The respondent relies upon our decision in the case of James Ruston, 19 T. C. 284, as fully supporting his determination. Cf. Helen C. Brown, 22 T. C. 58, which held under the pertinent facts that our decision in the Ruston case was controlling.
We think the facts and circumstances found to be determinative in the Ruston case are not present in the case at bar. The contractor in the Ruston case had the exclusive right to mine the coal from the premises until the seam was exhausted. The contractor was required to perform certain duties imposed upon the coal company under its leases and was required to take risks as to what the ultimate selling price would be and to receive 83 per cent of the net selling price. On the basis of such facts we held that the contractor had an economic interest in the coal in place. In the Brown case we held the contractor had the exclusive right to mine the coal from the properties and was to be paid a percentage of the amount of gross sales after deducting royalties, siding rentals, and commissions.

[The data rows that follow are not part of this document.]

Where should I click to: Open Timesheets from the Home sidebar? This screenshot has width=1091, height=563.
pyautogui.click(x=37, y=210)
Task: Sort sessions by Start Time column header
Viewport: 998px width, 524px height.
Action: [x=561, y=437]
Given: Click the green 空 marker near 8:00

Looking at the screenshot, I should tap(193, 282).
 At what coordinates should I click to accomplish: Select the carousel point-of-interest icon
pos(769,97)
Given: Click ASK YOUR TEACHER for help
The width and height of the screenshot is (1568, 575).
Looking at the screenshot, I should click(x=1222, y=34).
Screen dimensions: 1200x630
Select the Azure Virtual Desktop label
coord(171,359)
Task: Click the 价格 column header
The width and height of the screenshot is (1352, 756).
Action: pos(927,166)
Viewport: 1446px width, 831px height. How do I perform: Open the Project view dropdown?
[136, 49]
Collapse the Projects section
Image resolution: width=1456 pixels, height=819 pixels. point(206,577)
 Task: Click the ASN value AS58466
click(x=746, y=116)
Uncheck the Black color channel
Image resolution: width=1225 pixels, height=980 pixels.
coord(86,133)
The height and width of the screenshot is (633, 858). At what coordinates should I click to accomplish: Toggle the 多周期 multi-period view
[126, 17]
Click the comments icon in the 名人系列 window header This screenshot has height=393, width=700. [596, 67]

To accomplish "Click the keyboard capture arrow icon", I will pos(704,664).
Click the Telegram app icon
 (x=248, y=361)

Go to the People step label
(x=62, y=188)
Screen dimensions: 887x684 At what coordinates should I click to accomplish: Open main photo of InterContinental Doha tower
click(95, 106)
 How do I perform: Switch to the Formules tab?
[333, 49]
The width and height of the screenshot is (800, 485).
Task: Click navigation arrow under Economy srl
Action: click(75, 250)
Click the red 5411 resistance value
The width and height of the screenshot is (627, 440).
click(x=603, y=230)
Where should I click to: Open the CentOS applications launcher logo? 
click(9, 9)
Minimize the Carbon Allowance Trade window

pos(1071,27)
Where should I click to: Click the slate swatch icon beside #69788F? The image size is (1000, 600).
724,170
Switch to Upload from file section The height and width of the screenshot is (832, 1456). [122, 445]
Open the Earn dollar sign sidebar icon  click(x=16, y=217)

In the Vincent case we held that the contracts there in question more nearly resembled those involved in the Morrisdale case rather than those involved in the Ruston case, and adopting the rationale of the Morrisdále case we held the independent contractors who were to strip mine the coal had no economic interest in the coal in place. While our decision has been reversed as to that holding, we do not regard the decision of the Court of Appeals as controlling our decision in the instant case. We think the reasons set forth herein, why our decision in the Morrisdale case is controlling here, distinguish the instant case from the controlling facts in the Vincent case.
We therefore hold that the respondent erred in reducing the petitioner’s gross income from the sale of coal by the amounts paid in the taxable years in question to the independent contractors for mining its coal.
Certain other adjustments made by the respondent are not in controversy.
Reviewed by the Court.
Decision will be entered under Rule 50.